■ WHAT IS NEEDED: Verbatim copy without images: return all of the data as it stands.

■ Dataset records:
Content starts

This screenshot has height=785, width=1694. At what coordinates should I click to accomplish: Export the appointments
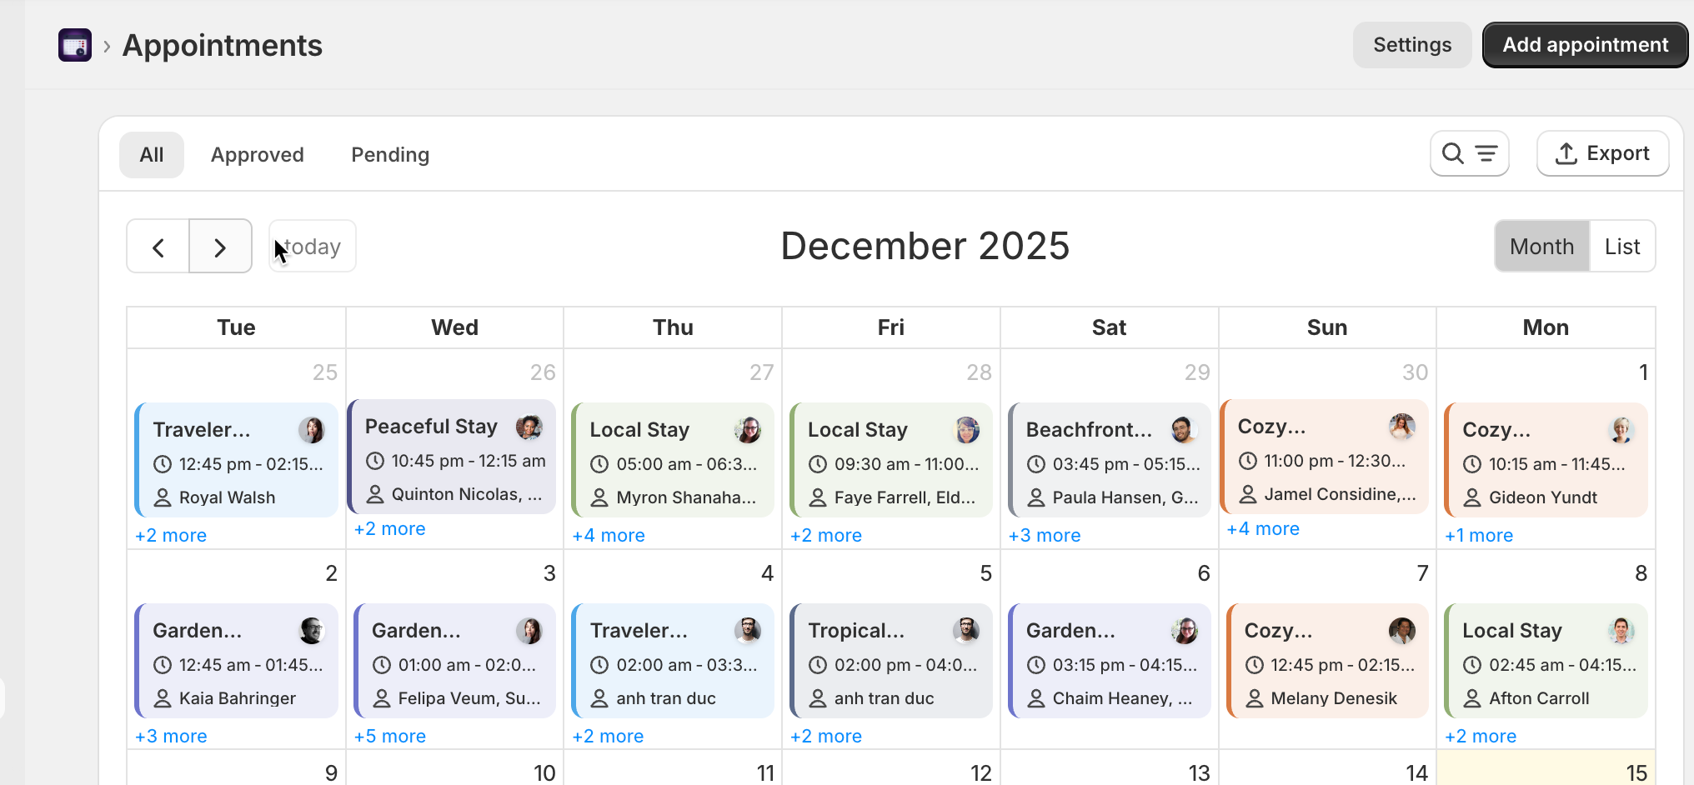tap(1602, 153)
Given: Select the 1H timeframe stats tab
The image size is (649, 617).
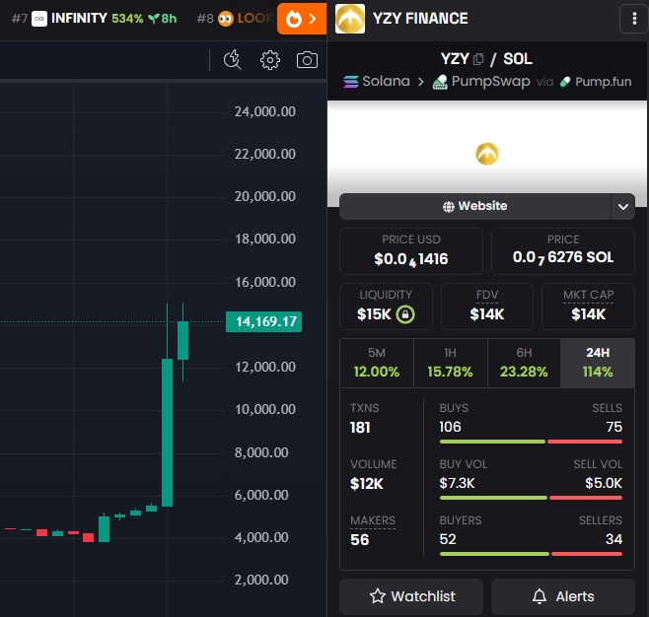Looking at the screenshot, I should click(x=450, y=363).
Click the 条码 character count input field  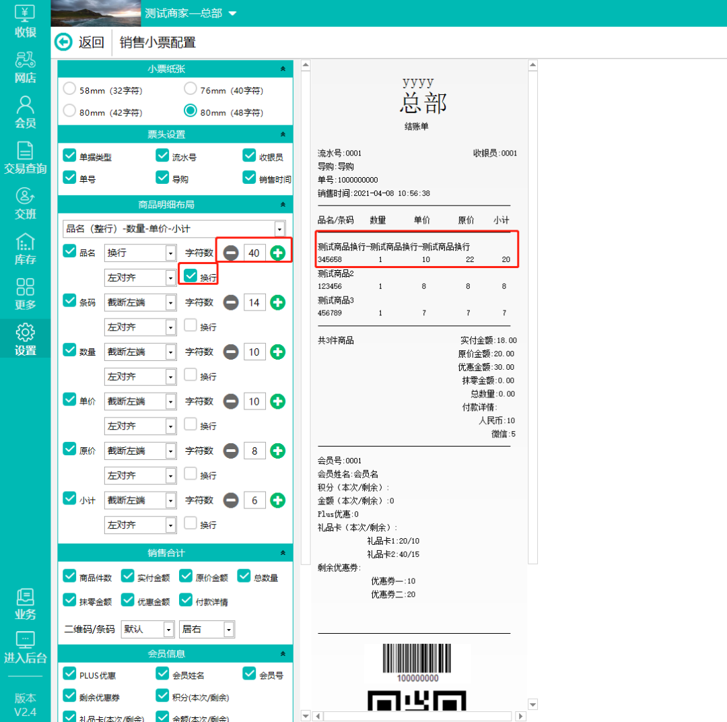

Content ends

■ RESULT OF THE EXERCISE:
This screenshot has height=785, width=1694. At what coordinates should I click to accomplish: Export the appointments
tap(1602, 153)
Given: Select the 1H timeframe stats tab
The image size is (649, 617).
Looking at the screenshot, I should click(x=450, y=363).
Click the 条码 character count input field  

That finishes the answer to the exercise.